Selected text:
I've yet to visit it when it's open, but no doubt I will at some point! Meanwhile - 

The pub gained a Grade II listing on 24 September 1951. The pub is obviously named after William Harvey, the discoverer of the circulation of the blood, who often stayed here.

The building is a 15th to 16th timber-framed building with the 1st floor overhanging on brackets. On the south-west front the 1st floor has been refaced with curved tiles and on the north front with red brick and tiles. The remainder is plastered. Tiled roof in 2 hips. 3 casement windows. Some traces of original window openings are still shown. The south east front has a gable with a pendant and below it a small 4 light bay window on each floor with wooden mullions.

There is more information on the Dover Kent Archives, here:




Ashford Railway Works

Ashford railway works was a major locomotive and wagon construction and repair workshop in Ashford, Kent. Constructed by the South Eastern Railway in 1847, it became a major centre for railway works in the 19th and early 20th centuries. After years of decline, it closed in 1982.

South Eastern Railway

Ashford locomotive works was built by the South Eastern Railway on a new 185-acre (75 ha) site in 1847, replacing an earlier locomotive repair facility at New Cross in London. By 1850 over 130 houses had been built for staff (called Alfred Town by the railway but New Town by everybody else). The works employed about 600 people in 1851 increasing to about 950 by 1861, and around 1,300 by 1882. A carriage and wagon works was opened on an adjacent 32-acre (13 ha) site in 1850. The works led Ashford to be the largest industrial town in east Kent.

South Eastern and Chatham Railway



On 1 January 1899, the railway entered into a working union with the London Chatham and Dover Railway, forming the South Eastern and Chatham Railway (SECR). Each antecedent company had its own locomotive works, but Ashford was larger than Longhedge works and so became the principal locomotive works for the new organisation. The latter facility was gradually run down and converted into a subsidiary works. The N class 2-6-0 locomotive was first constructed at Ashford in 1917, using a design by Richard Maunsell.

Southern Railway and British Railways

Following the grouping of the SECR with the London, Brighton and South Coast Railway and the London and South Western Railway to form the Southern Railway on 1 January 1923, most new locomotive and carriage design and construction was transferred to both Ashford and Eastleigh Works. Ashford continued to operate both building and servicing locomotives and wagons until well after the nationalisation of the railways to form British Railways in 1948.

Data excerpts:
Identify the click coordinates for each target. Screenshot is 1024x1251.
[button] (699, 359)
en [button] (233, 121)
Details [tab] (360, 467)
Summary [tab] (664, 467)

Written problem: Continue the piece about the Harvey pub and Ashford railway works, starting after its last sentence.

Answer to the problem:
The locomotive workshops eventually closed on 16 June 1962, the last locomotive to be repaired at Ashford being the N class-2-6-0 no. 31400 on 9 June. The wagon works continued for a further two decades producing continental ferry vans, Freightliner vehicles, merry-go-round coal hopper wagons and the Cartic4 articulated car transporter. It became one of British Rail Engineering Limited's main wagon works, but as trade declined, primarily the construction of wagons for export markets, it operated on an ever-decreasing scale until it closed down in 1982.

The site has sat derelict since closure. However, on the other side of the railway lines beyond where the line turns towards Canterbury, stands a new depot for servicing the Hitachi Javelin trains that run on the HS1 high-speed line.

At one time there was a plan to convert the old railway works into a film studio complex, but it has stood derelict for several years now, and apart from the clock tower and the wheel works - both of which are listed buildings - will probably be demolished to make way for housing.


The end of the works (In more ways than one)


The Grade II listed clock tower

Incidentally, the gentleman in the picture is my husband, who was born and grew up in South Willesborough, and who worked on the railway in Ashford and Tonbridge for 48 years

Newtown

Between the railway works and the village of South Willesborough, the Railway companies built a new town to house their workers. By 1850 over 130 houses had been built for staff (called Alfred Town by the railway but New Town by everybody else). The works employed about 600 people in 1851 increasing to about 950 by 1861, and around 1,300 by 1882. 

The name Newtown stuck, and hardly anybody now has ever heard of Alfred Town. Along with houses, there is a large playing field and green space, a pub, a smattering of shops, a school and a bath house.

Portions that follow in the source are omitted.